Antes tenían gusto a madera o a oxidación como Las Encinas,
que es un clásico ejemplo de cómo era la enología
chilena antes, es un vino ajerezado a la fuerza.
¿Cuál
era el rol del vino antes del cambio?
El
vino antiguamente tenía un rol más bien social. La teoría
de José del Pozo, en su libro “Historia del Vino Chileno”,
tiene que ver con el hecho de que el vino funcionaba como una carta
de presentación de los dueños de tierras, o sea, el vino
te vestía. Esa es una de las funciones del vino.
¿Y eso ha cambiado ahora o sigue siendo lo mismo?
Ahora
se podría que es plurifuncional. Hay gente que tiene viñas
aunque no gana mucha plata, pero este asunto le apasiona. Hay familias
que históricamente se han dedicado a este negocio y que vuelven
a este negocio. Hay inversiones extranjeras muy importantes porque acá
les sale más barato hacer el vino que hacerlo en sus tierras.

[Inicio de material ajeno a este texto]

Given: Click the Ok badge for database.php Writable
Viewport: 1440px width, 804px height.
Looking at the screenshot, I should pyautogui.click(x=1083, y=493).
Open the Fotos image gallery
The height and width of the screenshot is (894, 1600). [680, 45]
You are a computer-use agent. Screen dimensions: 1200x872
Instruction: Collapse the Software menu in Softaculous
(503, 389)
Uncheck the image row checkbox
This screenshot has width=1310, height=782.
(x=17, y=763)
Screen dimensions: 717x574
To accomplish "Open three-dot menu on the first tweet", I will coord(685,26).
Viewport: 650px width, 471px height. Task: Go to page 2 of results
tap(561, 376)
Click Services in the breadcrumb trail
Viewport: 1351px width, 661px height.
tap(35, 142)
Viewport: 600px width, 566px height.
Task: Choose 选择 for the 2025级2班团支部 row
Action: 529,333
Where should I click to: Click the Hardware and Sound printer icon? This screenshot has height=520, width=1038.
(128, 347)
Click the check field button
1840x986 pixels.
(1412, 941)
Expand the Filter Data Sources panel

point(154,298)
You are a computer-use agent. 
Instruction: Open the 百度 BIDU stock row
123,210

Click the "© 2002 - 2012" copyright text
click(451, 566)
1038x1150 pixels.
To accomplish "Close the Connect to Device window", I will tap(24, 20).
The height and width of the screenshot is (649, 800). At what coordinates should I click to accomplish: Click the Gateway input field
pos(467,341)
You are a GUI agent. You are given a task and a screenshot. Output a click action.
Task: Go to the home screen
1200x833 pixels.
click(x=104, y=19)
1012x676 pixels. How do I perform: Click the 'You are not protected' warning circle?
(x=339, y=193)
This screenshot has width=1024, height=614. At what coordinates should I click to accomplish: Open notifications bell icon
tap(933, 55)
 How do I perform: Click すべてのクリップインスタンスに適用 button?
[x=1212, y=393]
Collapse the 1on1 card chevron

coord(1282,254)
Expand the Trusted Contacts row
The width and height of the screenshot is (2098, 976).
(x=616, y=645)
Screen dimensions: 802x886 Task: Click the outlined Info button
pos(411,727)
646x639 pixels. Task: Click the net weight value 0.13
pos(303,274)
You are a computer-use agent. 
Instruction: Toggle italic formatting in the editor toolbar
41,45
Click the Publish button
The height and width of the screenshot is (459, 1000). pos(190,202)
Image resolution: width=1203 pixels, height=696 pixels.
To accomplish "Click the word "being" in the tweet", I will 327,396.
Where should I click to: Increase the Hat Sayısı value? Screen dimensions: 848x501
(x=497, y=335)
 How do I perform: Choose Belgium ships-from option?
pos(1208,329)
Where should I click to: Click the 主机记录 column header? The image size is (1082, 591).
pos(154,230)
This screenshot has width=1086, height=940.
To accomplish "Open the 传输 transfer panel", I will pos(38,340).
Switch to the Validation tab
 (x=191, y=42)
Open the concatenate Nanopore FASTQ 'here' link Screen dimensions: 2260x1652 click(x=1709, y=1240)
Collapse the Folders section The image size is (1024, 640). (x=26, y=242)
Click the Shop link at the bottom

No hay un solo objetivo globalizador respecto al por qué del
vino.
Esto
es lo mismo que cuando la gente habla del cine chileno. No existe el
cine chileno. Existen películas y existen directores. También
existen individualidades dentro del cine que se hace en Chile. Cuando
se dice 2 gran éxito para el cine chileno” eso no significa
que si le va bien a “Sexo con amor” le va a ir bien a “El
nominado”. No existe el concepto de cine chileno.
En
el vino pasa lo mismo. Existen grandes asociaciones, esfuerzos mancomunados,
pero en definitiva lo que va abarcando la historia son las individualizades;
son determinados terruars, determinados esfuerzos de ciertas viñas,
las apuestas que hacen algunos enólogos. Solo con la distancia
podemos ver que es lo que sobrevive a esto, que es lo que arma la historia,
pero estamos demasiado cerca. En este minuto lo que más se ve
son los casos particulares.
¿Catalogarías
a los chilenos como conocedores del vino?
Eso
no te lo puedo responder. El mundo del vino es muy complejo y sólo
evoluciona para crecer. Es muy difícil estar al día. La
gente que efectivamente sabe puede explicarlo con sencillez. Es muy
fácil refugiarse en el lenguaje del vino sin saber. Usualmente
la gente que más sabe es la que explica de manera más
sencilla. Efectivamente sí hay más interés, sino
no habrían más revistas, sino no habrían dos guías
de vinos, tampoco habrían cursos de cata y los someliers no tendrían
la importancia que tienen. Si la gente sabe más o no, no tengo
idea.
¿Crees
que el vino es clave a la hora de disfrutar un buen plato?
No
hay nada obligado. El vino es una parte, una parte que personalmente
considero importante. Pero es parte de una cosa mucho más grande,
es parte de la situación, que tiene que ver con la oportunidad,
con la compañía, con la comida. Muchas veces un gran vino
tú se lo puedes ofrecer a una personal y en definitiva lo que
vale es el gesto de descorchar una botella que ha sido guardada durante
15 años, más que el vino que estas tomando. Lo otro es
intentar imponer una dictadura del vino y el vino no permite no eso.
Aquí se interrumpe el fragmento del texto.